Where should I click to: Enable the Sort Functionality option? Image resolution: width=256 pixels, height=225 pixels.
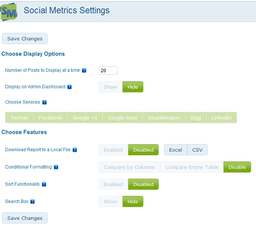(x=113, y=185)
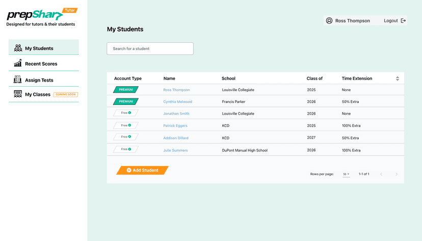The height and width of the screenshot is (241, 422).
Task: Click Cynthia Melwood's Premium badge
Action: [125, 101]
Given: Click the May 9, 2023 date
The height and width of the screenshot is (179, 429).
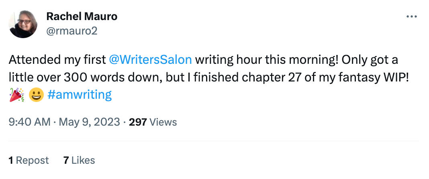Looking at the screenshot, I should click(89, 122).
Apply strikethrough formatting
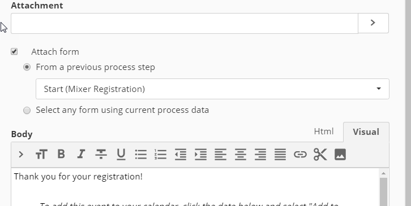The height and width of the screenshot is (206, 411). click(101, 154)
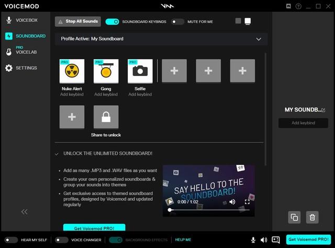The width and height of the screenshot is (335, 248).
Task: Toggle Soundboard Keybinds switch
Action: [112, 21]
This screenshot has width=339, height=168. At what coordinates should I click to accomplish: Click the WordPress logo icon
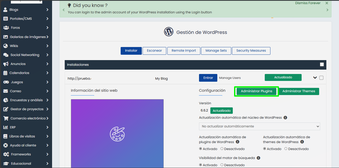tap(169, 32)
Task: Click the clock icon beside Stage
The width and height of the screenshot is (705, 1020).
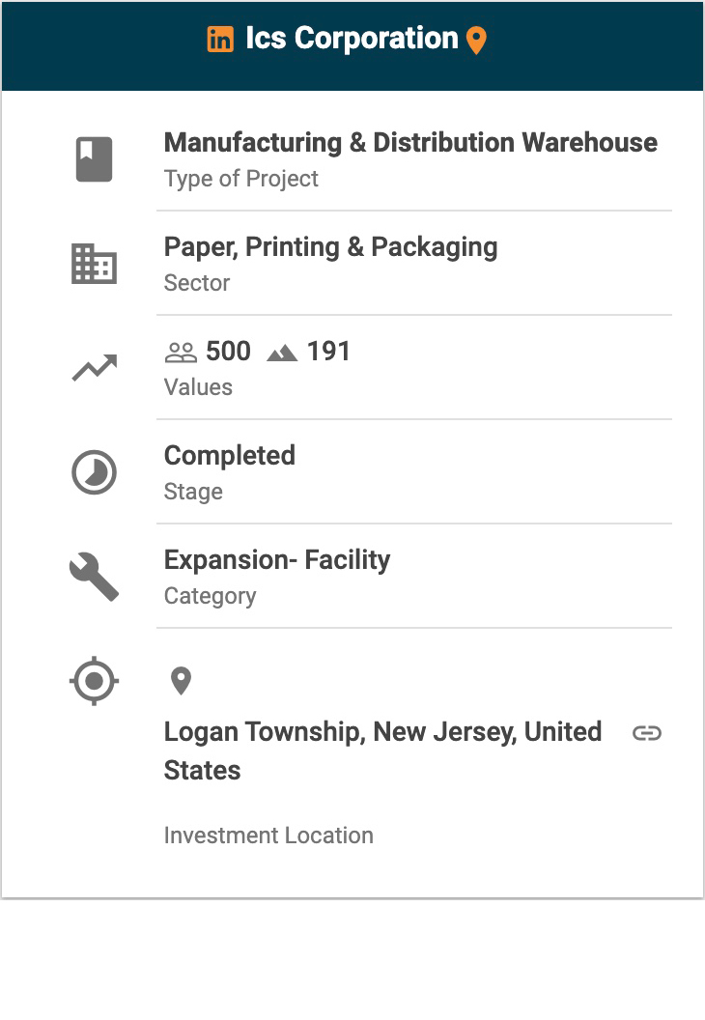Action: pyautogui.click(x=95, y=473)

========================

Pictures do not belong in the copy. Repeat exactly each line from the one with "Given: Click the May 9, 2023 date" through the end of the listing.

### Completed exercise
Given: Click the May 9, 2023 date
The height and width of the screenshot is (179, 429).
Looking at the screenshot, I should click(89, 122).
Apply strikethrough formatting
The height and width of the screenshot is (206, 411). click(101, 154)
The width and height of the screenshot is (335, 248).
Task: Toggle Soundboard Keybinds switch
Action: [112, 21]
This screenshot has width=339, height=168. At what coordinates should I click to accomplish: Click the WordPress logo icon
tap(169, 32)
Task: Click the clock icon beside Stage
The width and height of the screenshot is (705, 1020).
Action: pyautogui.click(x=95, y=473)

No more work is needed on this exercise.